[Dataset entries]
____

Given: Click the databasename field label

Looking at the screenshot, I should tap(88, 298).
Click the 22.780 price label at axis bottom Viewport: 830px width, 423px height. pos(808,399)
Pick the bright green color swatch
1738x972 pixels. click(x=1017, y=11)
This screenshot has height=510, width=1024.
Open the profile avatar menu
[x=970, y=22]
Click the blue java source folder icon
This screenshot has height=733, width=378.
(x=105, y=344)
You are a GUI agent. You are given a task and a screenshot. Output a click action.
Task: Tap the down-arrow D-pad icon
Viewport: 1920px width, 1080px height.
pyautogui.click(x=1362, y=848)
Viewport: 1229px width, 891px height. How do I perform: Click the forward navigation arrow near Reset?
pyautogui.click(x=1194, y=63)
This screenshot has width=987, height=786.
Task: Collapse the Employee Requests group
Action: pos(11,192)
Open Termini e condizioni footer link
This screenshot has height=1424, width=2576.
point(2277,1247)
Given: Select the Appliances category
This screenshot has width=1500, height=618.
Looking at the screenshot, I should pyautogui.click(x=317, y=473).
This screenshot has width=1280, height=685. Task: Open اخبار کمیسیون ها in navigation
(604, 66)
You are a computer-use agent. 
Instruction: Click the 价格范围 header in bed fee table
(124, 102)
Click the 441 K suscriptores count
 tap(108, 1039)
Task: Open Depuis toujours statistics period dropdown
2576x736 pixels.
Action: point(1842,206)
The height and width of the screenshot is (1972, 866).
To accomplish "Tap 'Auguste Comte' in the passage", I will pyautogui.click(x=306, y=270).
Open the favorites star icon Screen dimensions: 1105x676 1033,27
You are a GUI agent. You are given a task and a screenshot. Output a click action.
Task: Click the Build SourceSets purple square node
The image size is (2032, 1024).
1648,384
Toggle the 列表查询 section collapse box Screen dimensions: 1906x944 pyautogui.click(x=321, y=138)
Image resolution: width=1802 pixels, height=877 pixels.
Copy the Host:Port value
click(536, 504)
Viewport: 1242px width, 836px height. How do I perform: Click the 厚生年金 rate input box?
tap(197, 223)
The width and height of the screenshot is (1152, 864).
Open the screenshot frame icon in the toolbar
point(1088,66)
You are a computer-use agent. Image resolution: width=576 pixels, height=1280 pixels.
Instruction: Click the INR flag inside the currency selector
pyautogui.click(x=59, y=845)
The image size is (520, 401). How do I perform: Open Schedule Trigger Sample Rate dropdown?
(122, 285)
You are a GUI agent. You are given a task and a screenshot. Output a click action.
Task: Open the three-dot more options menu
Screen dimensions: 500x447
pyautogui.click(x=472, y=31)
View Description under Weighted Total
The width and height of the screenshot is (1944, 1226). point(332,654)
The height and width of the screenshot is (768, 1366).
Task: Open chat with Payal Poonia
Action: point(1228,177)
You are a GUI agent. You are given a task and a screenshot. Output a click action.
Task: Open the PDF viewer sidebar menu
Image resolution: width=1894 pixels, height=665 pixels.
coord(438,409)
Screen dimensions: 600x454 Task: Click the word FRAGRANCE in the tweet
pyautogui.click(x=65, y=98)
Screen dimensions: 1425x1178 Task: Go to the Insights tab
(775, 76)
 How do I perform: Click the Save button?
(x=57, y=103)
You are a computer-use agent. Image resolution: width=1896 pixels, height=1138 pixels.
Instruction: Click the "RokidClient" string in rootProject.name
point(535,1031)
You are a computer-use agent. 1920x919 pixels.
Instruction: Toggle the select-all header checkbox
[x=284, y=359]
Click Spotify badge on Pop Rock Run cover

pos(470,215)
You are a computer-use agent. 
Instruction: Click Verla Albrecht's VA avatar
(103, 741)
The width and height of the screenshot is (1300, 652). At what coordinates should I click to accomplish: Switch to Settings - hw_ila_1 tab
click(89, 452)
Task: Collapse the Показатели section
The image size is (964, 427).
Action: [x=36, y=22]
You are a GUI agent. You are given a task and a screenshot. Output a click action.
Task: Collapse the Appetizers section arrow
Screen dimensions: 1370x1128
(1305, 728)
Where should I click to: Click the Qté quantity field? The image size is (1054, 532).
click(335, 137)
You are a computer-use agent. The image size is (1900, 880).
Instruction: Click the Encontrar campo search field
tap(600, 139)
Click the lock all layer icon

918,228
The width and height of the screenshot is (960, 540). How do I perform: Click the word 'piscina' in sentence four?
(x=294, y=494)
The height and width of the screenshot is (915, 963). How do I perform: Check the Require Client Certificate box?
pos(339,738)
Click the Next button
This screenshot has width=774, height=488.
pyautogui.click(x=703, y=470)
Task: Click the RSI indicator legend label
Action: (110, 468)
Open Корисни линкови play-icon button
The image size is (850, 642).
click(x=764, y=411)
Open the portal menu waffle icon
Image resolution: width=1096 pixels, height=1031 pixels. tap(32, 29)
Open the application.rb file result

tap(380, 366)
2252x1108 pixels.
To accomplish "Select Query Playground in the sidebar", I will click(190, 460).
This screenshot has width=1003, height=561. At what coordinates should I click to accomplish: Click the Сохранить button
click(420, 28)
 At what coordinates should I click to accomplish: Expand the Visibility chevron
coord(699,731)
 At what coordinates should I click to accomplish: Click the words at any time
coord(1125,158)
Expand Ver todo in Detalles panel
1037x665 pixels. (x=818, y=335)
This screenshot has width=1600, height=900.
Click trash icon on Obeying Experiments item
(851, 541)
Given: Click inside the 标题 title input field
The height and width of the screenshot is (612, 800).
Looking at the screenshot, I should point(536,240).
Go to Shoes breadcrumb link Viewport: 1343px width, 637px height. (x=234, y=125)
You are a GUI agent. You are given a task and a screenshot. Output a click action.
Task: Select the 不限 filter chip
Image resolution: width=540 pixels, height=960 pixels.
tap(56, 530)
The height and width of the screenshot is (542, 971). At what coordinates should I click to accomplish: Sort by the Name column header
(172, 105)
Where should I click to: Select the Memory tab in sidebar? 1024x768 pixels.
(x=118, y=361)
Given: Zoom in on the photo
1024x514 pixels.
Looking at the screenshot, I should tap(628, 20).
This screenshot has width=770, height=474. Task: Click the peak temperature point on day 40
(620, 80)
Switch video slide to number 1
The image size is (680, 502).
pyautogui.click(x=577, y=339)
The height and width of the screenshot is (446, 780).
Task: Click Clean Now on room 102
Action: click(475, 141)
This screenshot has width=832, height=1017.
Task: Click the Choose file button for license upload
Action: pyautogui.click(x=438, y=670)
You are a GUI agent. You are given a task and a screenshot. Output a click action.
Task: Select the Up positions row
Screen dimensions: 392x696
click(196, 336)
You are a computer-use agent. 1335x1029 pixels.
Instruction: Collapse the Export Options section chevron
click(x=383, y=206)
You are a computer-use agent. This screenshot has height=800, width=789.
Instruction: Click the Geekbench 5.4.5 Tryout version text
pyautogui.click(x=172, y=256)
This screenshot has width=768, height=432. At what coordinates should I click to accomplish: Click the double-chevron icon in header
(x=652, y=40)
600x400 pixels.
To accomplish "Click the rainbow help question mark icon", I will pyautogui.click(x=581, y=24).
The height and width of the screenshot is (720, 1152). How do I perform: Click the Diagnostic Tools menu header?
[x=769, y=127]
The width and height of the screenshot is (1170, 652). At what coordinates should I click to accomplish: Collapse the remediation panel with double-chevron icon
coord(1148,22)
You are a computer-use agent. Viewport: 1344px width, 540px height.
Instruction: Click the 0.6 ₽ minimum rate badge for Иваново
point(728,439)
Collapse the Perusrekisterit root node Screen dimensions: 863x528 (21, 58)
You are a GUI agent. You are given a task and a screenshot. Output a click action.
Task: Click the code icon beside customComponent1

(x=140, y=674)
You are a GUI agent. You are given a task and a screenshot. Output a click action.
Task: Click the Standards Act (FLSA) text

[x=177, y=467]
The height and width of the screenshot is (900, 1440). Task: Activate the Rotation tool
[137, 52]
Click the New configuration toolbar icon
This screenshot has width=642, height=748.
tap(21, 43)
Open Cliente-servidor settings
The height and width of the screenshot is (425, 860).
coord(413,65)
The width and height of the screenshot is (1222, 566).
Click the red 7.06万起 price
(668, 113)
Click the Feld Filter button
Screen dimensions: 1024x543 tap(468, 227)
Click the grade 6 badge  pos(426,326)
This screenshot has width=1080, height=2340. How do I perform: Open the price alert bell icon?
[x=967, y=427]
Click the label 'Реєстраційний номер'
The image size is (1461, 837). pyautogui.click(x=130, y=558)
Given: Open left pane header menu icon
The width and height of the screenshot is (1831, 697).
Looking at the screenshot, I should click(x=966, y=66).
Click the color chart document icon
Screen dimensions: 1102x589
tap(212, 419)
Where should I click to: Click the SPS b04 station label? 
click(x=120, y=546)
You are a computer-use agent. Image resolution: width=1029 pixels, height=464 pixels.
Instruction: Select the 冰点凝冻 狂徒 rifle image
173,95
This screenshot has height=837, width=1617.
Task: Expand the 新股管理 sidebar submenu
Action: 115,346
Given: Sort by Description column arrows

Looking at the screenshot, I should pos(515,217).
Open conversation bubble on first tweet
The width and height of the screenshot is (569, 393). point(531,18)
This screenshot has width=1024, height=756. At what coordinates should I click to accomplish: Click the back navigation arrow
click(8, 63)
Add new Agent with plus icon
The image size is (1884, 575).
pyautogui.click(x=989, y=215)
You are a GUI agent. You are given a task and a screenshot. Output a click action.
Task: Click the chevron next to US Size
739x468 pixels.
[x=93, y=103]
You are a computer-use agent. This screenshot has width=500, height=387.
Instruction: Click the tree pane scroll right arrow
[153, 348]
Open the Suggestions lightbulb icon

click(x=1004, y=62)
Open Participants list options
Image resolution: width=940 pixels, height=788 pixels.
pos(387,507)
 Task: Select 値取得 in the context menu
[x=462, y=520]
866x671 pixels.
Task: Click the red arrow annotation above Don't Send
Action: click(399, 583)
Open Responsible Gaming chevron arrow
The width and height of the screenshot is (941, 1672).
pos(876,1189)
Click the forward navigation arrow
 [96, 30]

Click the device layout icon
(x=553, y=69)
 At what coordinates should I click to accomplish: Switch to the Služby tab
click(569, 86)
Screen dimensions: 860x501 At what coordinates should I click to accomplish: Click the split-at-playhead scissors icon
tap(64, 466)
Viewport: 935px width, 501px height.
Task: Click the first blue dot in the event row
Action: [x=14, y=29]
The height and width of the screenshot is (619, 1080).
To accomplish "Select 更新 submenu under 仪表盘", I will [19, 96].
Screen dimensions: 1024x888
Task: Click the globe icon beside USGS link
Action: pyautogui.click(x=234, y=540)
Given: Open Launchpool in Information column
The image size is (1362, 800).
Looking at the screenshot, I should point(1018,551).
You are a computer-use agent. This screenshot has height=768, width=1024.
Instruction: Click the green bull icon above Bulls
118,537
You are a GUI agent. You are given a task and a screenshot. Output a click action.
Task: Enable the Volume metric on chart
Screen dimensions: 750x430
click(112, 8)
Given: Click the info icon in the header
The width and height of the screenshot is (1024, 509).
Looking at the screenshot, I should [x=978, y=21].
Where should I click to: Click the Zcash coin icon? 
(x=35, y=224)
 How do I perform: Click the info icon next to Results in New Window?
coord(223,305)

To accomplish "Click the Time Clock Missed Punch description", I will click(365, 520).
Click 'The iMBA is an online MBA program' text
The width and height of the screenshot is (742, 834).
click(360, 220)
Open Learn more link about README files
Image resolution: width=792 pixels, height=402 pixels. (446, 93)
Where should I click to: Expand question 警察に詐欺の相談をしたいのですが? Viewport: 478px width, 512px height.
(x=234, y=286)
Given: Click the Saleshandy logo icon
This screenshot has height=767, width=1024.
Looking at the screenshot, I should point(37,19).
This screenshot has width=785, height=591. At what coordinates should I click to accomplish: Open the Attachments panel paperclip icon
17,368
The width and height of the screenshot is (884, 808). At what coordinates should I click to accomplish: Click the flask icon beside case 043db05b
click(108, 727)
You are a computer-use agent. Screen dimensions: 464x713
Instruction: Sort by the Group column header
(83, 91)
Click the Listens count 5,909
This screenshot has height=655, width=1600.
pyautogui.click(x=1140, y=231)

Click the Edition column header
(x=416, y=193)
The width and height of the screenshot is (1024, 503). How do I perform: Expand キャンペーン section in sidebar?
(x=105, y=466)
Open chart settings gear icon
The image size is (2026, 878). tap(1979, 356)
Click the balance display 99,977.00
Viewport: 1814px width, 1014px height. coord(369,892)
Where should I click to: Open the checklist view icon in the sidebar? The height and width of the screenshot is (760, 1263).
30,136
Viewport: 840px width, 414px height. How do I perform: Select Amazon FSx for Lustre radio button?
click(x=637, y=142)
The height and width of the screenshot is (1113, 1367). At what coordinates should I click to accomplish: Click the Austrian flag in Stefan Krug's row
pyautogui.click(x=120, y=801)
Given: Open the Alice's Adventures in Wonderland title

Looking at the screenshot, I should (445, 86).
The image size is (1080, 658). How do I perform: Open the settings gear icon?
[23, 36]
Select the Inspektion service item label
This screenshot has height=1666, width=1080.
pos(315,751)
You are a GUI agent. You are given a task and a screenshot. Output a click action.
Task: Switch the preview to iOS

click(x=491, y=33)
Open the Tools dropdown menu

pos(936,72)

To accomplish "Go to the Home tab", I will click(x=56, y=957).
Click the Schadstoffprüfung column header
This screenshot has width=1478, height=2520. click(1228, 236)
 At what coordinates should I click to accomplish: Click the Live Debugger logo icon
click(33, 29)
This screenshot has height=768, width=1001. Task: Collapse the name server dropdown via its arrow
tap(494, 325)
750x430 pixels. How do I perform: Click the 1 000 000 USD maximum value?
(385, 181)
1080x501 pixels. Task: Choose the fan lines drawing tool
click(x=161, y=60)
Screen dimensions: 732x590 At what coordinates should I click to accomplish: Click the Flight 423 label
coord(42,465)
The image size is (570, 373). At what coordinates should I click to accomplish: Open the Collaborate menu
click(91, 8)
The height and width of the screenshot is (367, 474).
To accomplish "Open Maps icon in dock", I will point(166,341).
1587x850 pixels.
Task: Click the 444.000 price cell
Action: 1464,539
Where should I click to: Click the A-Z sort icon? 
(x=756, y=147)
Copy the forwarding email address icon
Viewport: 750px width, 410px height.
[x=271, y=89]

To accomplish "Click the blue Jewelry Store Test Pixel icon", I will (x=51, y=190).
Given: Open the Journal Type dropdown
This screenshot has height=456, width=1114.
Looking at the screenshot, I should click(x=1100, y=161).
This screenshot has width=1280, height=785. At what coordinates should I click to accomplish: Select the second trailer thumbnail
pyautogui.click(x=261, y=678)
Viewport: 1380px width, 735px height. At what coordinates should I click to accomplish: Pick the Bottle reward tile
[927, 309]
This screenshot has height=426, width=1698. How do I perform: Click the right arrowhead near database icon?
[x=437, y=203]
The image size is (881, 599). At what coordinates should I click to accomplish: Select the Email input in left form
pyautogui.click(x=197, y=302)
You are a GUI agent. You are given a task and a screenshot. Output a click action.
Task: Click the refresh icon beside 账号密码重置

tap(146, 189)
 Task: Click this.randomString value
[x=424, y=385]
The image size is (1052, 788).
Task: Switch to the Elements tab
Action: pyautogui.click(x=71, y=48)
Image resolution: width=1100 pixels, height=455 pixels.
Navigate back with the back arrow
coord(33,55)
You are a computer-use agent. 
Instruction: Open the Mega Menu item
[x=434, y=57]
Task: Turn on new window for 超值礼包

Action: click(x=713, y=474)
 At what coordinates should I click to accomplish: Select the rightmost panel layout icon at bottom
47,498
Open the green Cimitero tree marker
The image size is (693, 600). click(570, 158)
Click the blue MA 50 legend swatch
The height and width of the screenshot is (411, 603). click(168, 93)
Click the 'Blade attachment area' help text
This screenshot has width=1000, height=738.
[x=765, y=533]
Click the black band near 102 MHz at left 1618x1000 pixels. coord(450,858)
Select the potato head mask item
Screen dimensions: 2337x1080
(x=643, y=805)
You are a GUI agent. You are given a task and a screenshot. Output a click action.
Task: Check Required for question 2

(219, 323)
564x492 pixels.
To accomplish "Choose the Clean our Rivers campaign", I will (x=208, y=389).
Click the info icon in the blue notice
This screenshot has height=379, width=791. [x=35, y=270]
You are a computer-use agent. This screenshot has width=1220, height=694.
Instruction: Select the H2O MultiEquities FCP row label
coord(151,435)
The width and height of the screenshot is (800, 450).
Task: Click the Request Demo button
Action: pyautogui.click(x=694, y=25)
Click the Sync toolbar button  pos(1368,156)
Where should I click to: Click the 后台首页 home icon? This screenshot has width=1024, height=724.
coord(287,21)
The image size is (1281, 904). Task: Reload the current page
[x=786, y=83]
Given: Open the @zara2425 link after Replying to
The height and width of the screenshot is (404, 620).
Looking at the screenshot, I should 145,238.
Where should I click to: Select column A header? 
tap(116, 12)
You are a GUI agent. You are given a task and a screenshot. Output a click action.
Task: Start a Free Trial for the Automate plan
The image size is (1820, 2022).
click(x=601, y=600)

____

▶ Description of the task
Only the number of lines in the data that hold "node" should be stated.

▶ Solved problem
2